Preprints
https://doi.org/10.5194/egusphere-2025-4376
https://doi.org/10.5194/egusphere-2025-4376
29 Sep 2025
 | 29 Sep 2025
Status: this preprint is open for discussion and under review for Geoscientific Model Development (GMD).

TChem-atm (v2.0.0): Scalable Performance-Portable Multiphase Atmospheric Chemistry

Oscar H. Díaz-Ibarra, Samuel G. Frederick, Jeffrey H. Curtis, Zachary D'Aquino, Peter A. Bosler, Lekha Patel, Cosmin Safta, Matthew West, and Nicole Riemer

Abstract. We present TChem-atm, a performance-portable approach that enables efficient simulation of chemically detailed and multiphase atmospheric chemistry on modern heterogeneous computing architectures. Unlike previous efforts that rely on architecture-specific code or focus exclusively on gas-phase chemistry, TChem-atm supports fully coupled gas–aerosol systems with execution across CPUs, NVIDIA GPUs, and AMD GPUs through the Kokkos programming model. It integrates the flexible multiphase capabilities of the Community Atmospheric Model Chemistry Package (CAMP) with the high performance kinetic routines of TChem, and includes automatic Jacobian construction with support for a range of stiff ODE solvers. We demonstrate TChem-atm's integration into the particle-resolved aerosol model PartMC and validate its accuracy against the existing PartMC–CAMP implementation, showing agreement within solver tolerances.
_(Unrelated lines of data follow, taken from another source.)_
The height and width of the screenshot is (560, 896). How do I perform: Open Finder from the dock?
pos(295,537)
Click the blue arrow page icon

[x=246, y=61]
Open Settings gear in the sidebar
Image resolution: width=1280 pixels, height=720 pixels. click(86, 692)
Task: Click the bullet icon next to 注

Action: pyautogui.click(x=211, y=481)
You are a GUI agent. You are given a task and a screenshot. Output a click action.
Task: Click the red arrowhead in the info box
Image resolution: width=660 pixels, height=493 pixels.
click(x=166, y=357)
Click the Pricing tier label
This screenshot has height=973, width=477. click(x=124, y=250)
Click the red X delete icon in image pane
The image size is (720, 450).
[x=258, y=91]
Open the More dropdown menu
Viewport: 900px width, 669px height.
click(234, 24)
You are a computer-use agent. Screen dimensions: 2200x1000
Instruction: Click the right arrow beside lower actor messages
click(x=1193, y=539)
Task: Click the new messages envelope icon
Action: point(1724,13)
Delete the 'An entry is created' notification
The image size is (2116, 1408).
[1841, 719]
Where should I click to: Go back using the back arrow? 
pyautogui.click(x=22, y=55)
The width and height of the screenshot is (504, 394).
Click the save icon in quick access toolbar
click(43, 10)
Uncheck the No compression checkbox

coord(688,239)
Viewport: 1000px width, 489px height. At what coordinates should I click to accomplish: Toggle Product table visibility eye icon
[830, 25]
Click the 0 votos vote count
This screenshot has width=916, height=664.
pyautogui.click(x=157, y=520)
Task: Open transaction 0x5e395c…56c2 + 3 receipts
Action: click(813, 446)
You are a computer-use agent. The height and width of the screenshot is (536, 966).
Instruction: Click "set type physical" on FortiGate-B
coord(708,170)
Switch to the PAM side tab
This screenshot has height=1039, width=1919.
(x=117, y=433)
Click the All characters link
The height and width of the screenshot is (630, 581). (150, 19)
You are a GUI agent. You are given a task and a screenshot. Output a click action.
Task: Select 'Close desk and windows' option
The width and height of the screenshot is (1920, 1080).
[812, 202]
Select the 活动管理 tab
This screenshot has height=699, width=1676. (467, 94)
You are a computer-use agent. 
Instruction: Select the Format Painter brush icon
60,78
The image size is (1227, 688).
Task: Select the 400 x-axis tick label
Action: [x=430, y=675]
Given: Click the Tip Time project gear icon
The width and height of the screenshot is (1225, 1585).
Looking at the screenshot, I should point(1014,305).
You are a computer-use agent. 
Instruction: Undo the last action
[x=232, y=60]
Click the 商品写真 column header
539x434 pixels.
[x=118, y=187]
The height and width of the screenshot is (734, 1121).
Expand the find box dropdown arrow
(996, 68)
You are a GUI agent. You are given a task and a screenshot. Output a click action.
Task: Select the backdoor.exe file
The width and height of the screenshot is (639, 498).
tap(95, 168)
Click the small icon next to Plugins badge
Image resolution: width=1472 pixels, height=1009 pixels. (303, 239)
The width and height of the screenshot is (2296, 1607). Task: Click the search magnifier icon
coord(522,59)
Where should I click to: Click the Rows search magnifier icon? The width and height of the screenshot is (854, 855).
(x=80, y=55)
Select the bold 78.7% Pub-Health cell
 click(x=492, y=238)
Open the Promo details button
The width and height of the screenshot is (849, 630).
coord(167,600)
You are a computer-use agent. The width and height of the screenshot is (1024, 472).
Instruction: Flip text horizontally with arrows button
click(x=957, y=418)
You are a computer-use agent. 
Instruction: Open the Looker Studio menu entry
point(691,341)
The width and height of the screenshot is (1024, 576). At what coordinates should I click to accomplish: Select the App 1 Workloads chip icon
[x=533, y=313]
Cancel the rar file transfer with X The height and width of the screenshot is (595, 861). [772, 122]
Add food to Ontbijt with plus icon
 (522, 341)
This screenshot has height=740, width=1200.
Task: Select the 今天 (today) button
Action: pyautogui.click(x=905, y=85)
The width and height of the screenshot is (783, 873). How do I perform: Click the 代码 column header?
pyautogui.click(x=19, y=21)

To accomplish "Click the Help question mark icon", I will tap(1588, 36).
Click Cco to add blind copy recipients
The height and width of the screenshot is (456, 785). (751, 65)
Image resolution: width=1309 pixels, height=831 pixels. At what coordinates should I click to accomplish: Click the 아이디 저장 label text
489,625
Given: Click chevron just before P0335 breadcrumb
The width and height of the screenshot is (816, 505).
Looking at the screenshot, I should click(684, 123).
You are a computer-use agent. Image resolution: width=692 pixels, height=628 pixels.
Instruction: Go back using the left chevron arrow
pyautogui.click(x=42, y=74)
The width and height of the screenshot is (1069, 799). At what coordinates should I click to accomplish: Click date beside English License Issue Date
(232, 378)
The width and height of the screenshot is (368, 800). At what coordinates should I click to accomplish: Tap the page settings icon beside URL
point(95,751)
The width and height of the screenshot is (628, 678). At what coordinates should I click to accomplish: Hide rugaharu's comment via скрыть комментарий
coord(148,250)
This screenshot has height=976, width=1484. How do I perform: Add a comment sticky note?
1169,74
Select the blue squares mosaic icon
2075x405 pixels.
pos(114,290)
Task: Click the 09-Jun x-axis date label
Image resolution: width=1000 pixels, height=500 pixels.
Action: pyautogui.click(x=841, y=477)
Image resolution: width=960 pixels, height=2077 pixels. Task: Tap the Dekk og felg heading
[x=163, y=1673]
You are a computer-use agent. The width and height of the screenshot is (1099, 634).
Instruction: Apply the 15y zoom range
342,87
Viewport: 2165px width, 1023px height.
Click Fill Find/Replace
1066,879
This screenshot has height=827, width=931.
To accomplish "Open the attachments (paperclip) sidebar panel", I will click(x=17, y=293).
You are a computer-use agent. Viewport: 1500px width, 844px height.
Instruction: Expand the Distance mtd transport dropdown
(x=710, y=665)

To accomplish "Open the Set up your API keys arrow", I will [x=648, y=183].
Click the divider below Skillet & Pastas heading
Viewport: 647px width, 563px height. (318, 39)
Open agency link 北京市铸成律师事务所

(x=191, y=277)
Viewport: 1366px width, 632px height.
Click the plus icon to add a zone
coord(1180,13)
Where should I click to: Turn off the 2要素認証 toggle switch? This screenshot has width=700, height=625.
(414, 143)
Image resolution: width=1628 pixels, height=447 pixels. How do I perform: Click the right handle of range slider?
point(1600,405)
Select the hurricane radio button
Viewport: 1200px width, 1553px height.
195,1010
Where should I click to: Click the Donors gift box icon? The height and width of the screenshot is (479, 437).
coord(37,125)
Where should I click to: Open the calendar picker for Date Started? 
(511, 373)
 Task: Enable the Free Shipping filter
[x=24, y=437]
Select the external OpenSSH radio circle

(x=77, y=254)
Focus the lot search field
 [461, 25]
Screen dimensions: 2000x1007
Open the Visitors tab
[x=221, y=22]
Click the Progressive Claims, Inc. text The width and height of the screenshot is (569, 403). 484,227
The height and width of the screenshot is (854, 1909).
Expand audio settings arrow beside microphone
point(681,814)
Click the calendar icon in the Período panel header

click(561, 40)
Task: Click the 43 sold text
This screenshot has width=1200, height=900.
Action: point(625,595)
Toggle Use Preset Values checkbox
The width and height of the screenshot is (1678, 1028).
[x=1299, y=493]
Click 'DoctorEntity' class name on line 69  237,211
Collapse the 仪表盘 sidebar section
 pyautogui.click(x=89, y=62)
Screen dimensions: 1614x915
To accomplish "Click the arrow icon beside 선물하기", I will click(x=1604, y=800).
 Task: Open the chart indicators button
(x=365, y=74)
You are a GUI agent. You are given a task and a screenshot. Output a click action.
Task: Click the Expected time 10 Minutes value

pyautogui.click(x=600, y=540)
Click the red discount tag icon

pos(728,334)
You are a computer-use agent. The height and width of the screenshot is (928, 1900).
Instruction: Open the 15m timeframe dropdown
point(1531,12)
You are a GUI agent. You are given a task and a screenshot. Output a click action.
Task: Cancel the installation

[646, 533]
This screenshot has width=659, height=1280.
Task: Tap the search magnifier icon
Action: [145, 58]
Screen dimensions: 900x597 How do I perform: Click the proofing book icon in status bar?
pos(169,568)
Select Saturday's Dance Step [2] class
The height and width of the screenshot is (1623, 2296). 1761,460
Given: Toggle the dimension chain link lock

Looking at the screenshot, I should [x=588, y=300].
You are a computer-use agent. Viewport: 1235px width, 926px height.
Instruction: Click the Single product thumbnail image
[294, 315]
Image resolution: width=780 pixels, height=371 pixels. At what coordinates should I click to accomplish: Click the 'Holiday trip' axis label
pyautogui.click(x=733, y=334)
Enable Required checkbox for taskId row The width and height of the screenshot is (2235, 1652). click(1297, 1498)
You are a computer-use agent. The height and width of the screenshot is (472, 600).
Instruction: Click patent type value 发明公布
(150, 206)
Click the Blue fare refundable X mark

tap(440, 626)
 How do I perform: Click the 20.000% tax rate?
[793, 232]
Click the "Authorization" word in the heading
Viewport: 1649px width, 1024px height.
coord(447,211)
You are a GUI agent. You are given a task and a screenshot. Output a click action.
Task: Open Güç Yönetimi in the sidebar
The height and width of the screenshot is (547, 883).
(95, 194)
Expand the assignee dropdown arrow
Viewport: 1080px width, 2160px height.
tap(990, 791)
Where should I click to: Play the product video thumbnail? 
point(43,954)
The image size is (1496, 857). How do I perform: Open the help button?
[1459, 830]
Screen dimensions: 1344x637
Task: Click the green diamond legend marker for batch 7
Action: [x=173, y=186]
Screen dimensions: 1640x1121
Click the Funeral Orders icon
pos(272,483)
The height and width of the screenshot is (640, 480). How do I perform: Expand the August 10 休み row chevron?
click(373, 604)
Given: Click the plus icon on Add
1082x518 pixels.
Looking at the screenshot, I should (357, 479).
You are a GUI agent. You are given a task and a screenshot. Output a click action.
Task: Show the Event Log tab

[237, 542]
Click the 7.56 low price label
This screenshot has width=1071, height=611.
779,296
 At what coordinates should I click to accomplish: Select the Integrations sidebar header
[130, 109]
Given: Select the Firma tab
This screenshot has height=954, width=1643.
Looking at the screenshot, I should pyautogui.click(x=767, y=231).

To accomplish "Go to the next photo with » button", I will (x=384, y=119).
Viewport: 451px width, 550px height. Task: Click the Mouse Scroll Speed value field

Performance benchmarks reveal substantial speedups on GPU platforms, particularly for large particle populations, with consistent results across hardware backends. By enabling chemically detailed, multiphase simulations with true performance portability and host-model flexibility, TChem-atm provides a new foundation for next-generation atmospheric models.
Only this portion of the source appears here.